- **Data shown**
Segment Open
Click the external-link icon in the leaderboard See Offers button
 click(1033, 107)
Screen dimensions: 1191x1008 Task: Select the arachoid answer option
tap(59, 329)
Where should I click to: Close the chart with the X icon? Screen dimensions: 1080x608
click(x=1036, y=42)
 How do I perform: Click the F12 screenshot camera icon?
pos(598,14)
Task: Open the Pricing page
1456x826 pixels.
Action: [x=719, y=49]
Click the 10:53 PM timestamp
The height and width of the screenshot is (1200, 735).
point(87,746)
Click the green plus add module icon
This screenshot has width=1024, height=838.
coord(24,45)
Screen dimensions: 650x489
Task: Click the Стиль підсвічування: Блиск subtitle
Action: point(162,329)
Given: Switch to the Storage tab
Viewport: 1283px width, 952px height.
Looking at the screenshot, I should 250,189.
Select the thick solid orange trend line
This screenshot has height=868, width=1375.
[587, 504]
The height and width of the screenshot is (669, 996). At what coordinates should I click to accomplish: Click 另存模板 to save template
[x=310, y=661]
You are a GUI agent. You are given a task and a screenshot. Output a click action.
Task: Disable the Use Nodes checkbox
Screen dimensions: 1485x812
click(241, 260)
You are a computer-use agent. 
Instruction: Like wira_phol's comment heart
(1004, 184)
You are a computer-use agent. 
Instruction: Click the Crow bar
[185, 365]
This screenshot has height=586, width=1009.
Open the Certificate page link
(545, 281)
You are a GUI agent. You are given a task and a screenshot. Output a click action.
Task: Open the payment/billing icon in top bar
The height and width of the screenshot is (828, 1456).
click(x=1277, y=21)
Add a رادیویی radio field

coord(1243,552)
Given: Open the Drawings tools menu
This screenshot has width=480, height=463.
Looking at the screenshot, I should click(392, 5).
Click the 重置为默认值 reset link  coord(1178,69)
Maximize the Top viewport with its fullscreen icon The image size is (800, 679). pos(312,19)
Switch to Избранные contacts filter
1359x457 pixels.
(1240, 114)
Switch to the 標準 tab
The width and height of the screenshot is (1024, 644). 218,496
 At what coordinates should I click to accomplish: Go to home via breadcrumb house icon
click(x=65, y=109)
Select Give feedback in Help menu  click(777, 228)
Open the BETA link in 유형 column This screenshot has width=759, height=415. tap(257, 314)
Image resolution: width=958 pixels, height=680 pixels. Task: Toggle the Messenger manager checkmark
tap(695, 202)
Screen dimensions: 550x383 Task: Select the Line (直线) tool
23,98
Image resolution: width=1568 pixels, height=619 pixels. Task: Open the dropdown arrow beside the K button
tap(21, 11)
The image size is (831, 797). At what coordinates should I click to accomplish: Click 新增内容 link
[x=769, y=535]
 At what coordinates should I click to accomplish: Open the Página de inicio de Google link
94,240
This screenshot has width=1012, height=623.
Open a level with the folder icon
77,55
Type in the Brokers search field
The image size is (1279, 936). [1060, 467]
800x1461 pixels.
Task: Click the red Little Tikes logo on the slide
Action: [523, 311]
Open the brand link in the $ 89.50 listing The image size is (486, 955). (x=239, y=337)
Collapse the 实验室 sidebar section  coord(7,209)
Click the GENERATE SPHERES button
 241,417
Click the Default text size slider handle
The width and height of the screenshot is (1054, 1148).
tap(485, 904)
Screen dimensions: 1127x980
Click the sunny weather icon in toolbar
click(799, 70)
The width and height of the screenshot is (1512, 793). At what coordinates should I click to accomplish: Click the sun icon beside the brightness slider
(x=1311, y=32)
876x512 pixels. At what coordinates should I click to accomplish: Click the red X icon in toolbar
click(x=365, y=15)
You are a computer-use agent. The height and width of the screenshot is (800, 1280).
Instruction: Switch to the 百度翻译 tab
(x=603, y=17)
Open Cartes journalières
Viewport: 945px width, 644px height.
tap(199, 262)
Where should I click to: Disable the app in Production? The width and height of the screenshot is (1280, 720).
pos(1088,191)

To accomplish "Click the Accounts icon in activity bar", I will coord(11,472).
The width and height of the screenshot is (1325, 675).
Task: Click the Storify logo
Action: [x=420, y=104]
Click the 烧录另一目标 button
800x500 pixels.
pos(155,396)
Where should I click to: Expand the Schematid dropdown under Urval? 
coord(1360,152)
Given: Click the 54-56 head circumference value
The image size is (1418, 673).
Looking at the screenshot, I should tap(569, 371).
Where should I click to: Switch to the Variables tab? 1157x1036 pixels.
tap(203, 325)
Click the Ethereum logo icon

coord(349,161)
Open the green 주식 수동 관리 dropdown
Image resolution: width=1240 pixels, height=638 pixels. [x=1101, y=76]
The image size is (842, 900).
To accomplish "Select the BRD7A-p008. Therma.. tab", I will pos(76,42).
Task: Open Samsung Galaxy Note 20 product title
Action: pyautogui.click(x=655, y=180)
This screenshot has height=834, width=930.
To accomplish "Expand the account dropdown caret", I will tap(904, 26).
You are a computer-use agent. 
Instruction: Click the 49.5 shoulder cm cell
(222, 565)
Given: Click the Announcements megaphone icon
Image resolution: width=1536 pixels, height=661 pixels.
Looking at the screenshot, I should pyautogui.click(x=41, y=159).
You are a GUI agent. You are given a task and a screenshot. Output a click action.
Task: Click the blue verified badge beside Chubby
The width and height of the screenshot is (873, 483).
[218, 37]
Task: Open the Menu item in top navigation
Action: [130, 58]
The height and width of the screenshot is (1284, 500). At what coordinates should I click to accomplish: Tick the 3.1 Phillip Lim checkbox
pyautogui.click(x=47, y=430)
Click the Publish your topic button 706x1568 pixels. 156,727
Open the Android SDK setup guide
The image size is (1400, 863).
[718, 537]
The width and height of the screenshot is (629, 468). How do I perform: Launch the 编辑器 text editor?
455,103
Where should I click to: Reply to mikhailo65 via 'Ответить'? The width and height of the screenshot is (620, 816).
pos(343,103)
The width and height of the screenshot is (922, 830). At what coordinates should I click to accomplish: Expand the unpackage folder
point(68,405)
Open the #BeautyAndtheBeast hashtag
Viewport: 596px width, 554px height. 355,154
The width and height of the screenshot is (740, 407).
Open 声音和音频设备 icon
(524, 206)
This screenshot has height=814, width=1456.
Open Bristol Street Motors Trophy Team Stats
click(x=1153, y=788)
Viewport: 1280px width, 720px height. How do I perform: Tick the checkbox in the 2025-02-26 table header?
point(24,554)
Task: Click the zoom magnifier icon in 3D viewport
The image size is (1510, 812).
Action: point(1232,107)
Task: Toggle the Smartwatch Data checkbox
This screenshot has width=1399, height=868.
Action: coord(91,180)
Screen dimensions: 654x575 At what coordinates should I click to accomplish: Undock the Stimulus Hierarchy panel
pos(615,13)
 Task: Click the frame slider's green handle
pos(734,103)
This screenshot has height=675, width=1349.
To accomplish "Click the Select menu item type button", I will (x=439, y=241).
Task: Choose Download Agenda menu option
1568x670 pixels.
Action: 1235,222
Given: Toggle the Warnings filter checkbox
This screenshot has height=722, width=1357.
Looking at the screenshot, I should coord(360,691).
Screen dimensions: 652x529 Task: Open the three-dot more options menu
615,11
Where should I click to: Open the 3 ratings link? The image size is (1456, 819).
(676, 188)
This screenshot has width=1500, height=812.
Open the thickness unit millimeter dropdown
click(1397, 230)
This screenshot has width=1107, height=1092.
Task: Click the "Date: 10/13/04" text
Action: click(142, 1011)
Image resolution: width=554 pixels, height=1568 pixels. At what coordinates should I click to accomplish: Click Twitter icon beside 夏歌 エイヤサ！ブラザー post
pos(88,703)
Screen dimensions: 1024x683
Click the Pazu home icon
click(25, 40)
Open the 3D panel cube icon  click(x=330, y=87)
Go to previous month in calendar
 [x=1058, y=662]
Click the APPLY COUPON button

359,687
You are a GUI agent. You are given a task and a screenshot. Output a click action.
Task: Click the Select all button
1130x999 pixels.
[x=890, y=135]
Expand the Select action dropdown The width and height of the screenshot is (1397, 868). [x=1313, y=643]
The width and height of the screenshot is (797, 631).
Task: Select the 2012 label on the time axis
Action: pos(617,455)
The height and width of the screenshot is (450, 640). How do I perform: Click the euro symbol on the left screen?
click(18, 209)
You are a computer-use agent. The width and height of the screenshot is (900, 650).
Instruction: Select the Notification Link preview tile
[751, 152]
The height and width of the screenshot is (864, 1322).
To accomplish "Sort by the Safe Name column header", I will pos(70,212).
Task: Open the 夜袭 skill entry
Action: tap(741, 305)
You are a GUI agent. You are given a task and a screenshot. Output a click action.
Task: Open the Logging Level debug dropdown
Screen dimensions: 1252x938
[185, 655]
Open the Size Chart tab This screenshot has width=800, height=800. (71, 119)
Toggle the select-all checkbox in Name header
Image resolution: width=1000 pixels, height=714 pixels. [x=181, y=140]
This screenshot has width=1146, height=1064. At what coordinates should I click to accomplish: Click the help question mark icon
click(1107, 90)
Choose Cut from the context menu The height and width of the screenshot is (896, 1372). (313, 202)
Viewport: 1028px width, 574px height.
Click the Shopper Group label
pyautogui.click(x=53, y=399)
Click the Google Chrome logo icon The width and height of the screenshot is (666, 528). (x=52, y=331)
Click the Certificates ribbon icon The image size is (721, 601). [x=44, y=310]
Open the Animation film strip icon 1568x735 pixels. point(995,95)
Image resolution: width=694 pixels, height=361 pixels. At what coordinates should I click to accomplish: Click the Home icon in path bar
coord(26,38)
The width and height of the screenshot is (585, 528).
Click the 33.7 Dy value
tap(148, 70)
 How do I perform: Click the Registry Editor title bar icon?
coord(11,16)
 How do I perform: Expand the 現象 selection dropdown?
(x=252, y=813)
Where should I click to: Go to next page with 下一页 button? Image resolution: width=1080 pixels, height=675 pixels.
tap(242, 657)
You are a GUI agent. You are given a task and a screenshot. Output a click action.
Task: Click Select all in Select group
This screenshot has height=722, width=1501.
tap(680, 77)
Segment Closed
- **Task to carry out**
Transcribe, exactly as written, all lines of the entries above from the first to the one containing "This screenshot has height=586, width=1009.", and no more.

- **Response for this exercise**
Click the external-link icon in the leaderboard See Offers button
 click(1033, 107)
Screen dimensions: 1191x1008 Task: Select the arachoid answer option
tap(59, 329)
Where should I click to: Close the chart with the X icon? Screen dimensions: 1080x608
click(x=1036, y=42)
 How do I perform: Click the F12 screenshot camera icon?
pos(598,14)
Task: Open the Pricing page
1456x826 pixels.
Action: [x=719, y=49]
Click the 10:53 PM timestamp
The height and width of the screenshot is (1200, 735).
point(87,746)
Click the green plus add module icon
This screenshot has width=1024, height=838.
coord(24,45)
Screen dimensions: 650x489
Task: Click the Стиль підсвічування: Блиск subtitle
Action: point(162,329)
Given: Switch to the Storage tab
Viewport: 1283px width, 952px height.
Looking at the screenshot, I should 250,189.
Select the thick solid orange trend line
This screenshot has height=868, width=1375.
[587, 504]
The height and width of the screenshot is (669, 996). At what coordinates should I click to accomplish: Click 另存模板 to save template
[x=310, y=661]
You are a GUI agent. You are given a task and a screenshot. Output a click action.
Task: Disable the Use Nodes checkbox
Screen dimensions: 1485x812
click(241, 260)
You are a computer-use agent. 
Instruction: Like wira_phol's comment heart
(1004, 184)
You are a computer-use agent. 
Instruction: Click the Crow bar
[185, 365]
This screenshot has height=586, width=1009.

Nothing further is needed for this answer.